Application Integration¶

DataCrumbs integrates with applications through the client library provided by datacrumbs-utils.

Supported Integration Paths¶

datacrumbs_wrap
datacrumbs_track
scheduler-managed service startup plus wrapped or tracked applications

datacrumbs_run is no longer an automatic local wrapper around the daemon. It is now a multi-node helper that starts datacrumbs@<run-id>.service over SSH on a node list.

datacrumbs_wrap¶

This is the simplest integration path:

datacrumbs_wrap ./myapp arg1 arg2

It prepends libdatacrumbs_client.so to LD_PRELOAD and then executes the command.

datacrumbs_track¶

For dynamic ELF executables you want to instrument persistently:

datacrumbs_track --executable ./myapp

This adds libdatacrumbs_client.so to the binary’s dependency list.
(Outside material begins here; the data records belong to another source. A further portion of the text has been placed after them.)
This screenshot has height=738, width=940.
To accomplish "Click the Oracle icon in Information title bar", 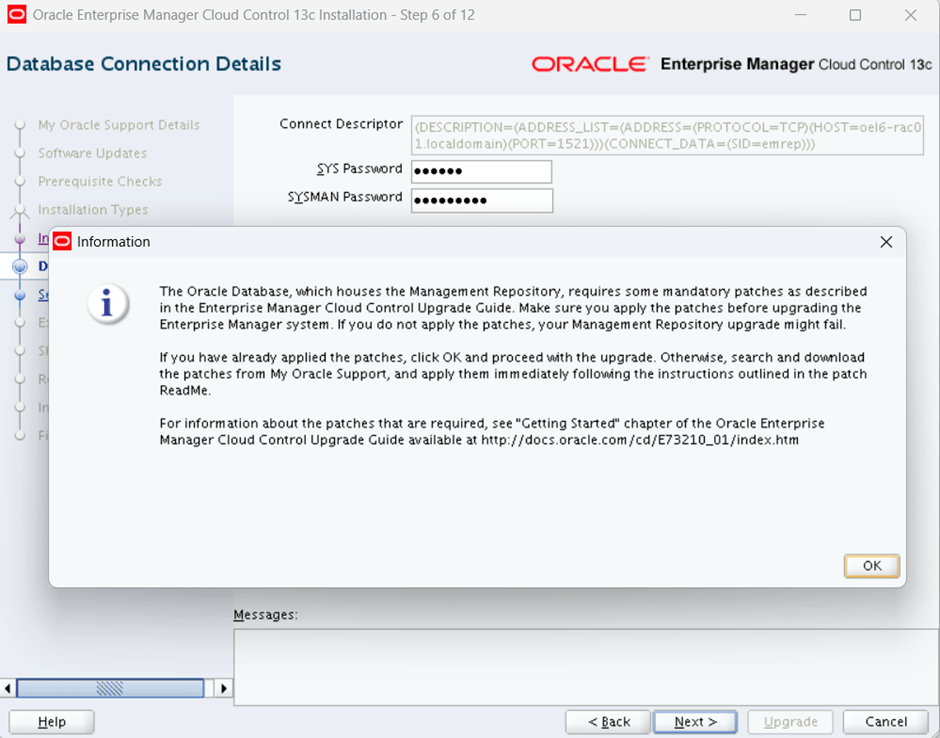I will [x=62, y=242].
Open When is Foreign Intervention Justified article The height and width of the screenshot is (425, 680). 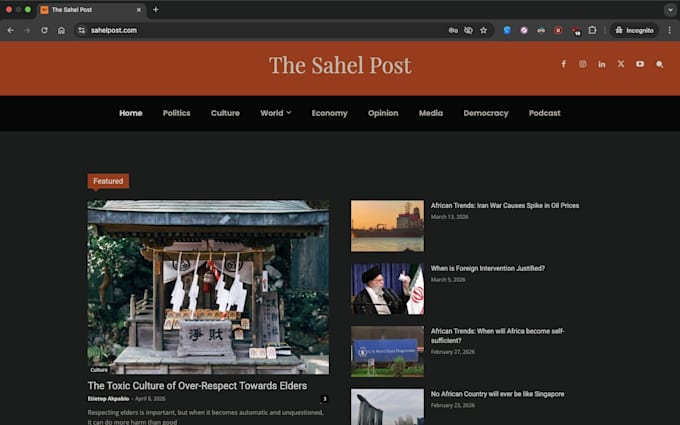click(x=487, y=268)
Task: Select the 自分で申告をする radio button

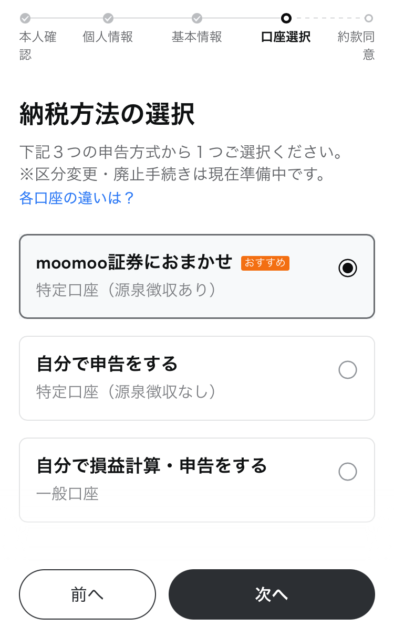Action: tap(348, 370)
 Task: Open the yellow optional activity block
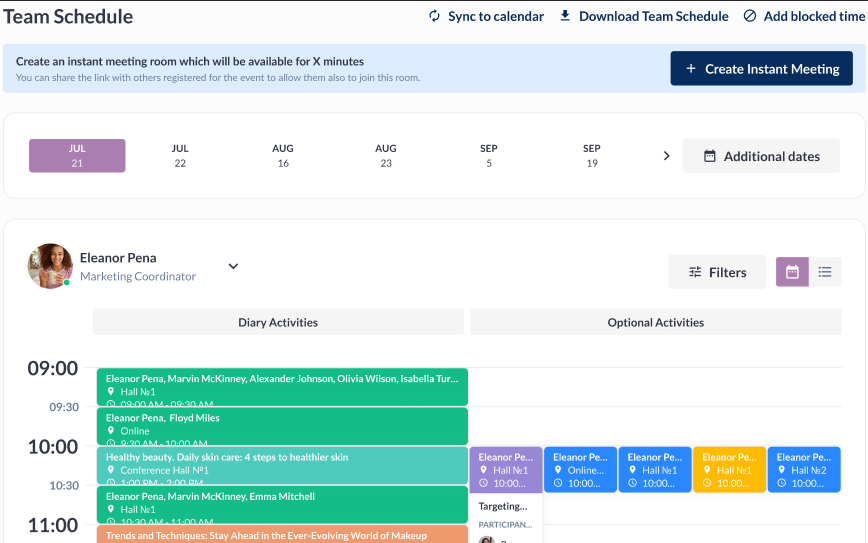[729, 469]
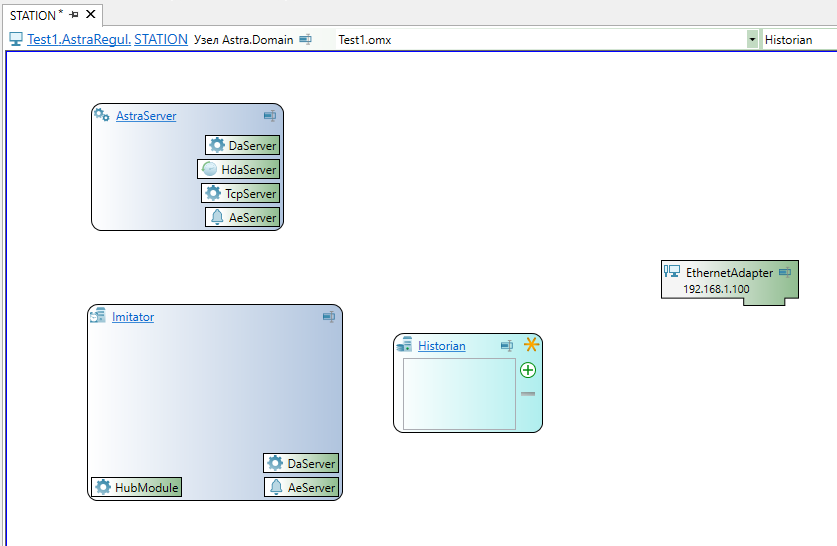Click the gray minus icon in Historian
The image size is (837, 546).
(x=528, y=394)
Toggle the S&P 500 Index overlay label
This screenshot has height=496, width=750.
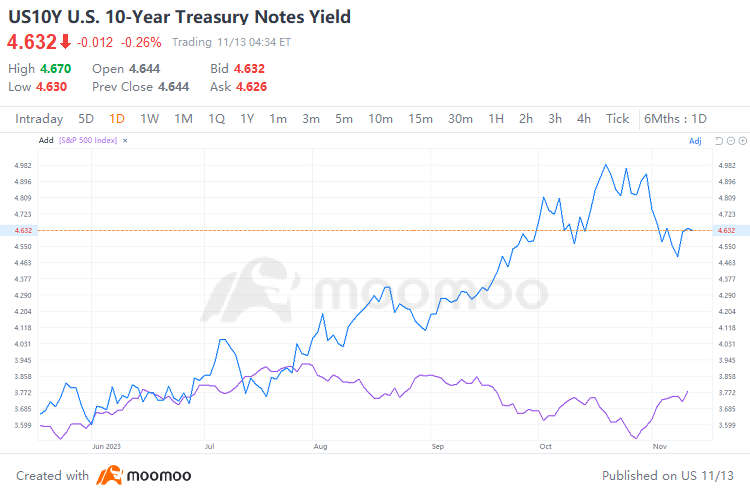[88, 141]
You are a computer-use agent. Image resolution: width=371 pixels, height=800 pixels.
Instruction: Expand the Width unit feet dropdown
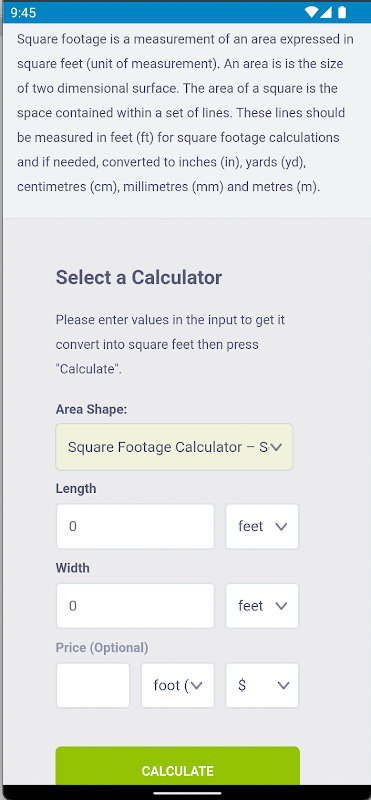tap(262, 606)
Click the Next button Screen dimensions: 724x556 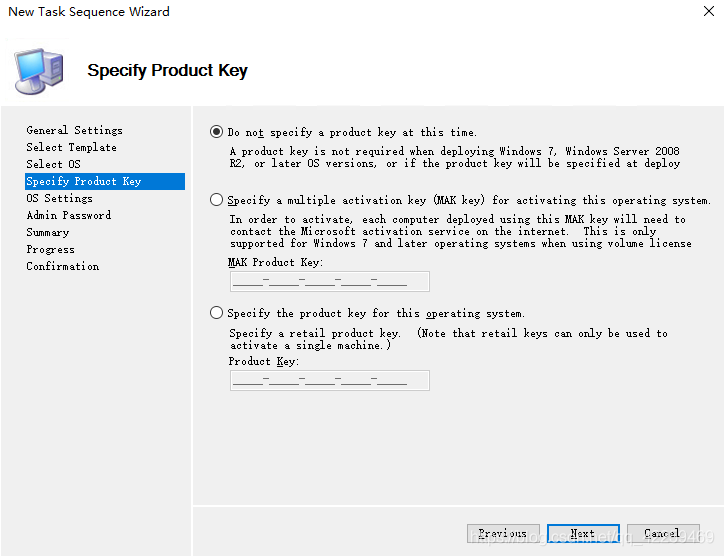[x=583, y=534]
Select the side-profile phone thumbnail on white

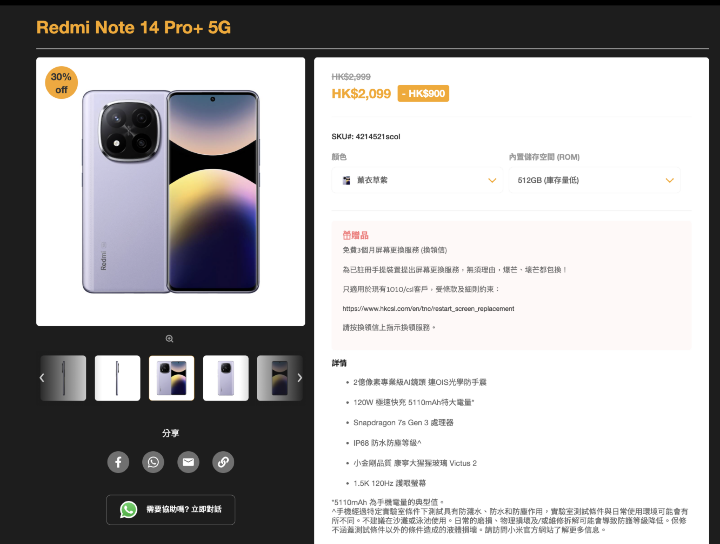[118, 378]
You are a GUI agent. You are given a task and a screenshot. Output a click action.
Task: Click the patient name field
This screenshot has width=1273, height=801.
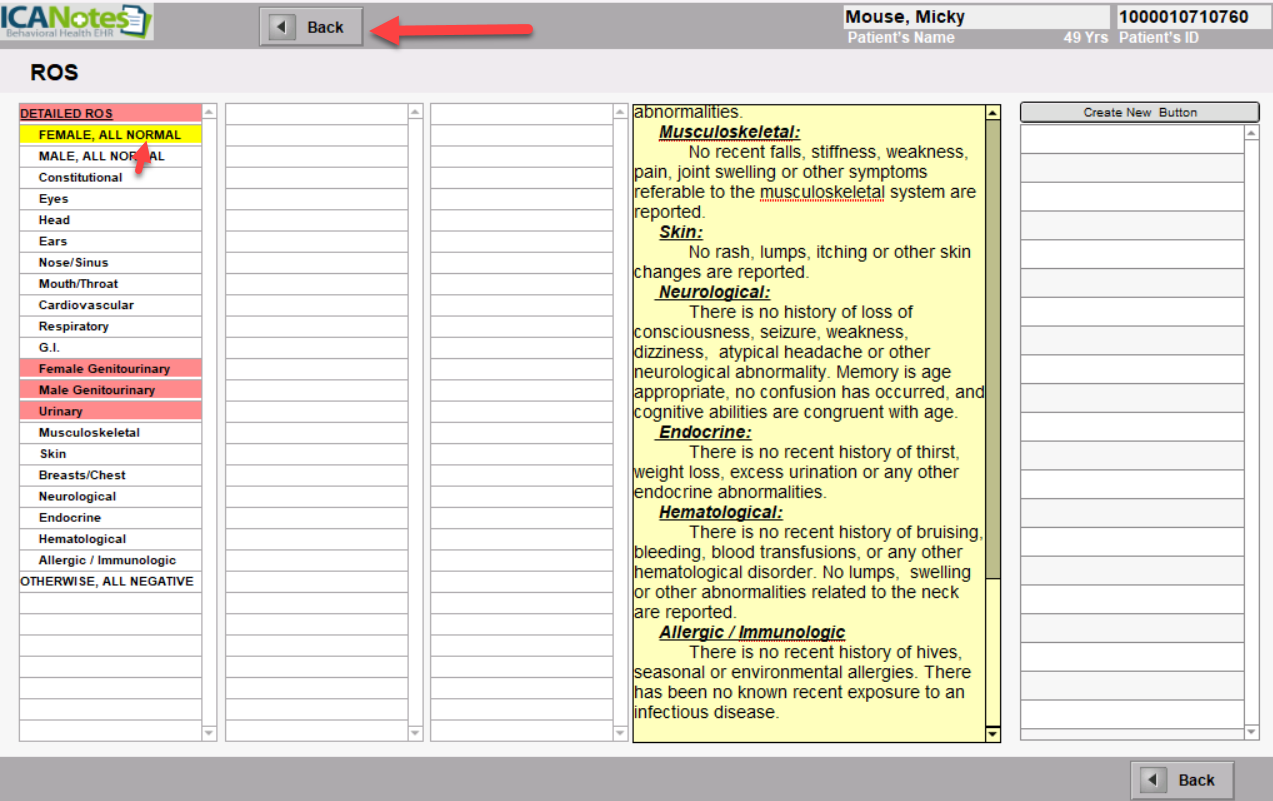pyautogui.click(x=975, y=17)
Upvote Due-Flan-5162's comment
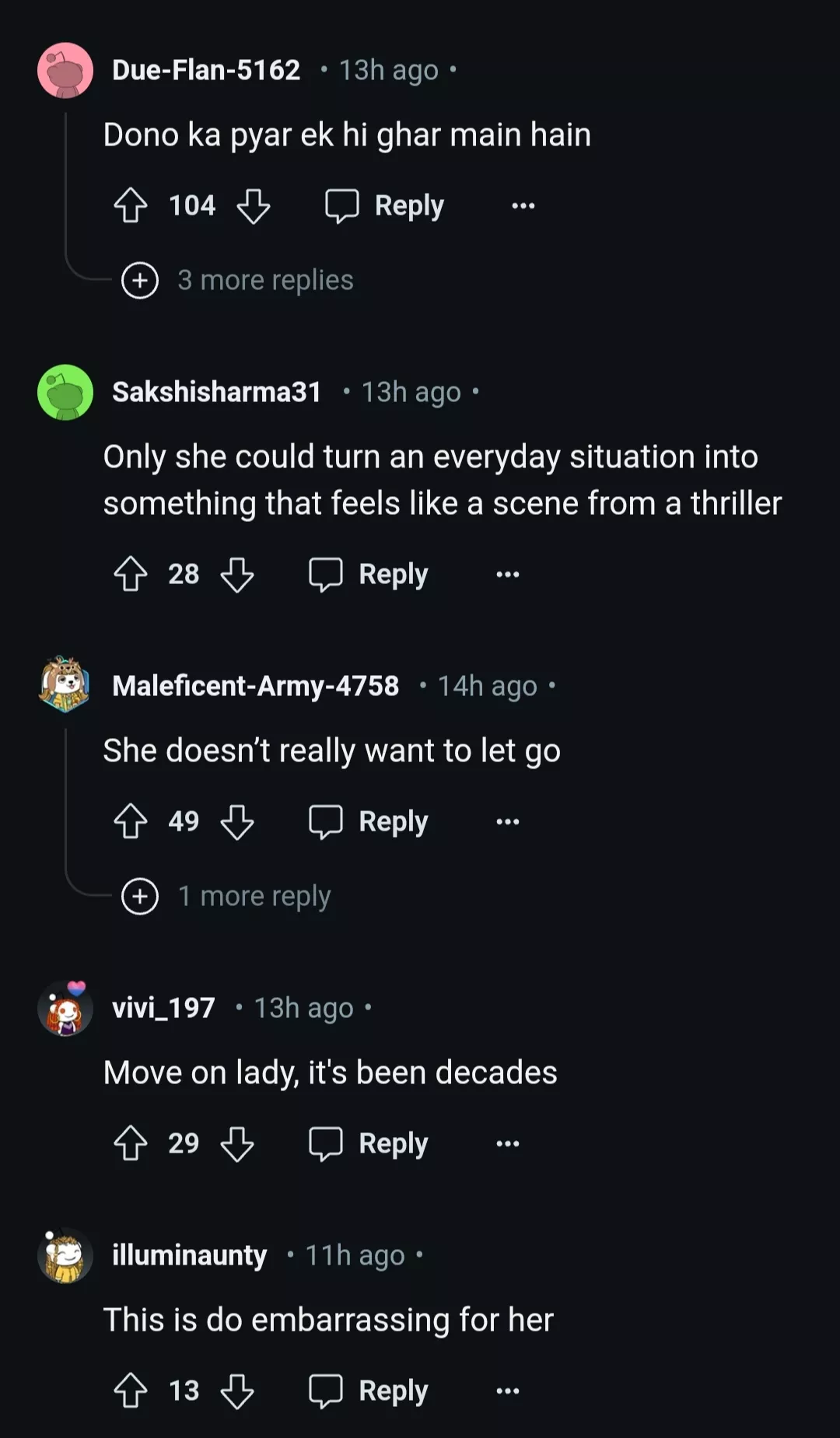Image resolution: width=840 pixels, height=1438 pixels. point(131,206)
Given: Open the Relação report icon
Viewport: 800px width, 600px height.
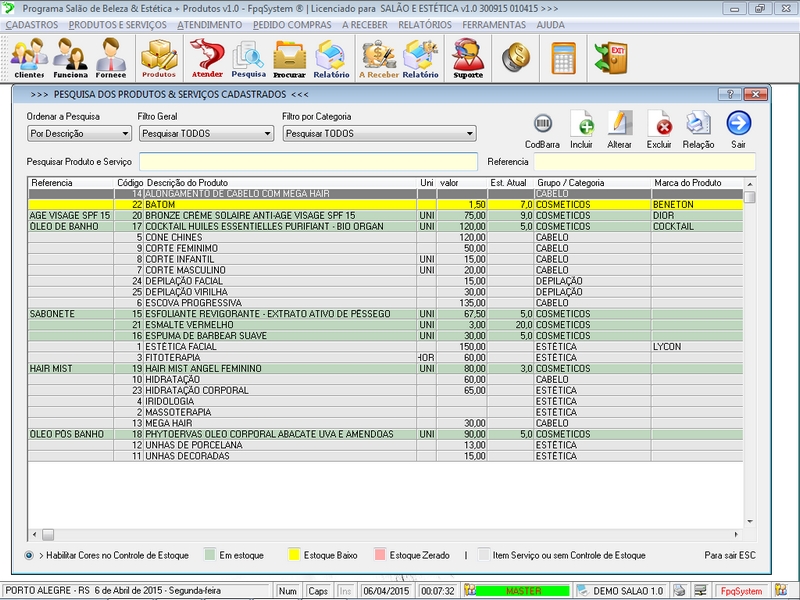Looking at the screenshot, I should coord(698,128).
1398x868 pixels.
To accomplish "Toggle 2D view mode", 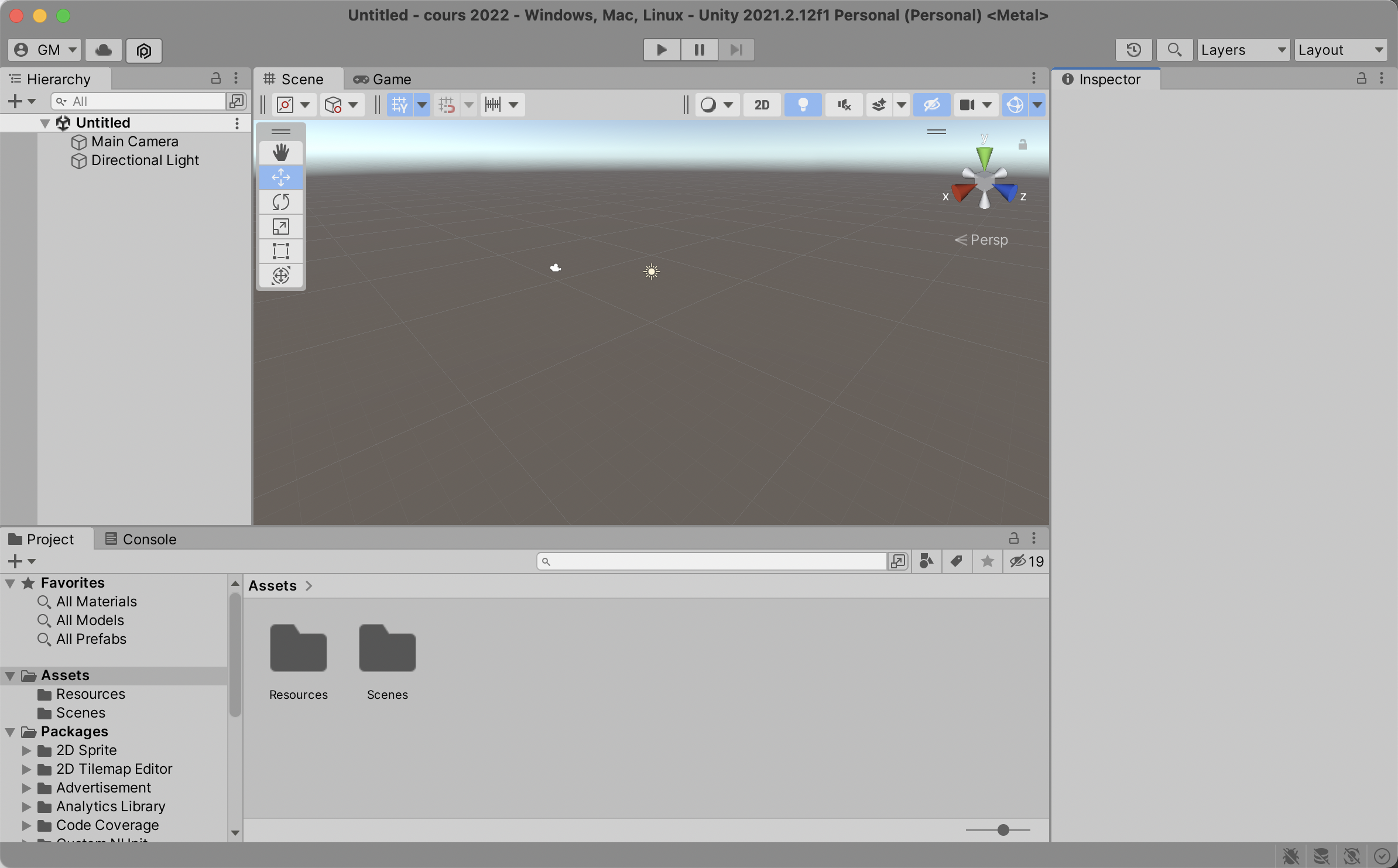I will (x=762, y=105).
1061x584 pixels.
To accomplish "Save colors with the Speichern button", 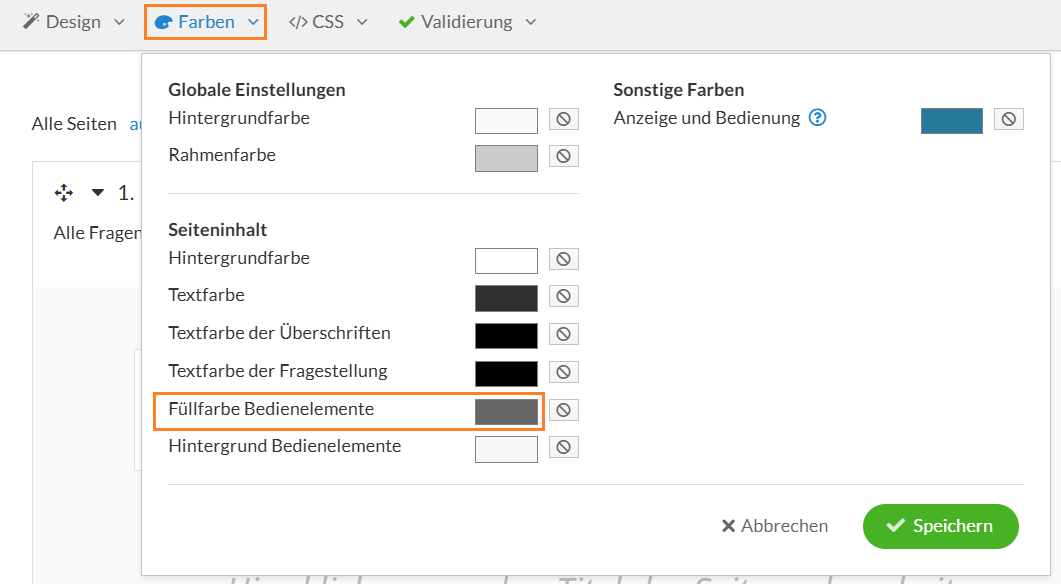I will click(940, 526).
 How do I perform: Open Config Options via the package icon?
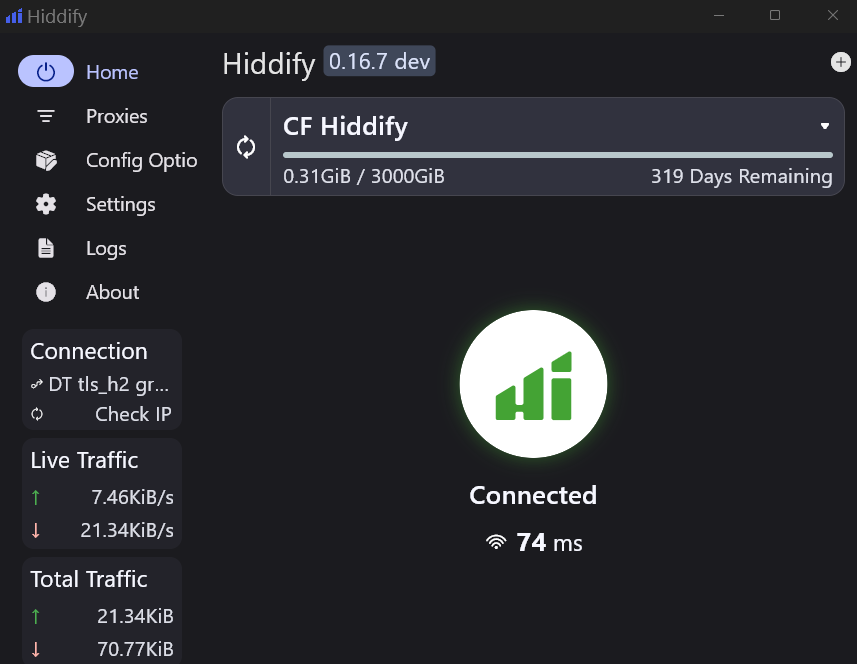click(46, 160)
The application can still run normally when DataCrumbs is not active.

Undo the patch with:

datacrumbs_untrack --executable ./myapp

Scheduler-managed service flow¶

On Flux and SLURM systems, the normal production path is:

generate a signed probes file
submit a job with DataCrumbs metadata containing probe_file
prolog starts datacrumbs@<job-id>.service
application runs through the client library
epilog stops the service

Testing the service flow without a real prolog is possible through:

datacrumbs_service_wrapper start <job-id> <user> <probe-file>
datacrumbs_service_wrapper stop <job-id> <user> <probe-file>

Multi-node service control¶

Use datacrumbs_run and datacrumbs_stop when you want to start or stop the systemd service on a list of nodes directly:

datacrumbs_run --node-list "node[1-4]" --probe-file /tmp/probes.json.gz --run-id myrun
datacrumbs_stop --node-list "node[1-4]" --run-id myrun

These commands do not generate probes themselves and do not wrap the workload. They only coordinate service lifecycle across nodes.